Recorded information:
>>>

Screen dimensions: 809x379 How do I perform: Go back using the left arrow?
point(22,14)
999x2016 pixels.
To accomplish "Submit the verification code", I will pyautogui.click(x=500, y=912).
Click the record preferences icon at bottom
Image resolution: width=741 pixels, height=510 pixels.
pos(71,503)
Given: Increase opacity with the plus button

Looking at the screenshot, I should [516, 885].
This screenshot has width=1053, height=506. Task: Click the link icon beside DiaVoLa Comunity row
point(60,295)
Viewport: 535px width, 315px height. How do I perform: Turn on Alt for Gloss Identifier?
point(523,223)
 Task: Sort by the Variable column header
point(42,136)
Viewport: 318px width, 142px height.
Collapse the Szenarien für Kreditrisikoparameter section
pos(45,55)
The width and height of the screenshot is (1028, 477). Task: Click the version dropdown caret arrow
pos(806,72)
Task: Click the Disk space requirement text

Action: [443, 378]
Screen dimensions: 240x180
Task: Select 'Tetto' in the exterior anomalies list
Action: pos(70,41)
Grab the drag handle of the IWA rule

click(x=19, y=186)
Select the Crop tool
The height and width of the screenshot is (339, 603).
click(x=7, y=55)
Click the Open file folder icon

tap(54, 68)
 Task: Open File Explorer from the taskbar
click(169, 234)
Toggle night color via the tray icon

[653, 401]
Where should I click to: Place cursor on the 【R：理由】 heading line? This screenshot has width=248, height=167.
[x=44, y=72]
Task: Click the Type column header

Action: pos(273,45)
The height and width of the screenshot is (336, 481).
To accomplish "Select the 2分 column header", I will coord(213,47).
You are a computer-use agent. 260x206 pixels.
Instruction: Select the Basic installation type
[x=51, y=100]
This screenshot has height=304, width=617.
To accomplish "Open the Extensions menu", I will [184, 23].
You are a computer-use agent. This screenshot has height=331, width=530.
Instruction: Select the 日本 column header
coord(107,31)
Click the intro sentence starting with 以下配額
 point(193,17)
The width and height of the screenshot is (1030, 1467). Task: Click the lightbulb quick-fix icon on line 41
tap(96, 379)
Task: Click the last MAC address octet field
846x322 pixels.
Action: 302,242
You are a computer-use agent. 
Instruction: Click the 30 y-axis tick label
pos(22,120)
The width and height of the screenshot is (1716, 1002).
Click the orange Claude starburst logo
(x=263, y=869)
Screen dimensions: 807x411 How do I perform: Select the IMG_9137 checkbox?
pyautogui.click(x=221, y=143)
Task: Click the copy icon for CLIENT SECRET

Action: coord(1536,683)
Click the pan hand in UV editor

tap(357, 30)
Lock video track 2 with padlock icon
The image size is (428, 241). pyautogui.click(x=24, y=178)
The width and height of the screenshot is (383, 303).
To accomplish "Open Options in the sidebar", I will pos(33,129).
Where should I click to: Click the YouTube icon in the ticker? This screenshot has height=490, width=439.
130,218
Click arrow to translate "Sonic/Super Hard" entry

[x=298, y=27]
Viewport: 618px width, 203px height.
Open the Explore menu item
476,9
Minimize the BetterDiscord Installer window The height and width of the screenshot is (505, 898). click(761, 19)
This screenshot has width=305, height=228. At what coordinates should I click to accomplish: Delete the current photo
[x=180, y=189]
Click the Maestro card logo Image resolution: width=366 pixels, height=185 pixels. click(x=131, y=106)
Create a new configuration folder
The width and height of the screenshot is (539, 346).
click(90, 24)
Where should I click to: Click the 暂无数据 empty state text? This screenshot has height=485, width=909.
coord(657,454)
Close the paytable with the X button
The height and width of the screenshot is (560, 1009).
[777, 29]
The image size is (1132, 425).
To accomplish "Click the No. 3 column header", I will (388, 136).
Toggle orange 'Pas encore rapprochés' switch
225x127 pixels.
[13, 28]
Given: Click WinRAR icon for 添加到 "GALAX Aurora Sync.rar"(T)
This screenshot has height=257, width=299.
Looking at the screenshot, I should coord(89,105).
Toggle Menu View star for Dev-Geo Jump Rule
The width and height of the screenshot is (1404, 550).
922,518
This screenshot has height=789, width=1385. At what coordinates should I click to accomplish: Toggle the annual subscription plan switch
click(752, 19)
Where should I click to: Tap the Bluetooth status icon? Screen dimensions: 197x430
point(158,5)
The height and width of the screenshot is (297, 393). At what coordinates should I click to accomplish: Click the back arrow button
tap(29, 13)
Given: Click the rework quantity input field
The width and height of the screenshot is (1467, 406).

<<<

Exercise brief:
Keeping every word and mark as it is, print the entries above.

Task response:
Screen dimensions: 809x379 How do I perform: Go back using the left arrow?
point(22,14)
999x2016 pixels.
To accomplish "Submit the verification code", I will pyautogui.click(x=500, y=912).
Click the record preferences icon at bottom
Image resolution: width=741 pixels, height=510 pixels.
pos(71,503)
Given: Increase opacity with the plus button

Looking at the screenshot, I should [516, 885].
This screenshot has width=1053, height=506. Task: Click the link icon beside DiaVoLa Comunity row
point(60,295)
Viewport: 535px width, 315px height. How do I perform: Turn on Alt for Gloss Identifier?
point(523,223)
 Task: Sort by the Variable column header
point(42,136)
Viewport: 318px width, 142px height.
Collapse the Szenarien für Kreditrisikoparameter section
pos(45,55)
The width and height of the screenshot is (1028, 477). Task: Click the version dropdown caret arrow
pos(806,72)
Task: Click the Disk space requirement text

Action: [443, 378]
Screen dimensions: 240x180
Task: Select 'Tetto' in the exterior anomalies list
Action: pos(70,41)
Grab the drag handle of the IWA rule

click(x=19, y=186)
Select the Crop tool
The height and width of the screenshot is (339, 603).
click(x=7, y=55)
Click the Open file folder icon

tap(54, 68)
 Task: Open File Explorer from the taskbar
click(169, 234)
Toggle night color via the tray icon

[653, 401]
Where should I click to: Place cursor on the 【R：理由】 heading line? This screenshot has width=248, height=167.
[x=44, y=72]
Task: Click the Type column header

Action: pos(273,45)
The height and width of the screenshot is (336, 481).
To accomplish "Select the 2分 column header", I will coord(213,47).
You are a computer-use agent. 260x206 pixels.
Instruction: Select the Basic installation type
[x=51, y=100]
This screenshot has height=304, width=617.
To accomplish "Open the Extensions menu", I will [184, 23].
You are a computer-use agent. This screenshot has height=331, width=530.
Instruction: Select the 日本 column header
coord(107,31)
Click the intro sentence starting with 以下配額
 point(193,17)
The width and height of the screenshot is (1030, 1467). Task: Click the lightbulb quick-fix icon on line 41
tap(96, 379)
Task: Click the last MAC address octet field
846x322 pixels.
Action: 302,242
You are a computer-use agent. 
Instruction: Click the 30 y-axis tick label
pos(22,120)
The width and height of the screenshot is (1716, 1002).
Click the orange Claude starburst logo
(x=263, y=869)
Screen dimensions: 807x411 How do I perform: Select the IMG_9137 checkbox?
pyautogui.click(x=221, y=143)
Task: Click the copy icon for CLIENT SECRET

Action: coord(1536,683)
Click the pan hand in UV editor

tap(357, 30)
Lock video track 2 with padlock icon
The image size is (428, 241). pyautogui.click(x=24, y=178)
The width and height of the screenshot is (383, 303).
To accomplish "Open Options in the sidebar", I will pos(33,129).
Where should I click to: Click the YouTube icon in the ticker? This screenshot has height=490, width=439.
130,218
Click arrow to translate "Sonic/Super Hard" entry

[x=298, y=27]
Viewport: 618px width, 203px height.
Open the Explore menu item
476,9
Minimize the BetterDiscord Installer window The height and width of the screenshot is (505, 898). click(761, 19)
This screenshot has width=305, height=228. At what coordinates should I click to accomplish: Delete the current photo
[x=180, y=189]
Click the Maestro card logo Image resolution: width=366 pixels, height=185 pixels. click(x=131, y=106)
Create a new configuration folder
The width and height of the screenshot is (539, 346).
click(90, 24)
Where should I click to: Click the 暂无数据 empty state text? This screenshot has height=485, width=909.
coord(657,454)
Close the paytable with the X button
The height and width of the screenshot is (560, 1009).
[777, 29]
The image size is (1132, 425).
To accomplish "Click the No. 3 column header", I will (388, 136).
Toggle orange 'Pas encore rapprochés' switch
225x127 pixels.
[13, 28]
Given: Click WinRAR icon for 添加到 "GALAX Aurora Sync.rar"(T)
This screenshot has height=257, width=299.
Looking at the screenshot, I should coord(89,105).
Toggle Menu View star for Dev-Geo Jump Rule
The width and height of the screenshot is (1404, 550).
922,518
This screenshot has height=789, width=1385. At what coordinates should I click to accomplish: Toggle the annual subscription plan switch
click(752, 19)
Where should I click to: Tap the Bluetooth status icon? Screen dimensions: 197x430
point(158,5)
The height and width of the screenshot is (297, 393). At what coordinates should I click to accomplish: Click the back arrow button
tap(29, 13)
Given: Click the rework quantity input field
The width and height of the screenshot is (1467, 406).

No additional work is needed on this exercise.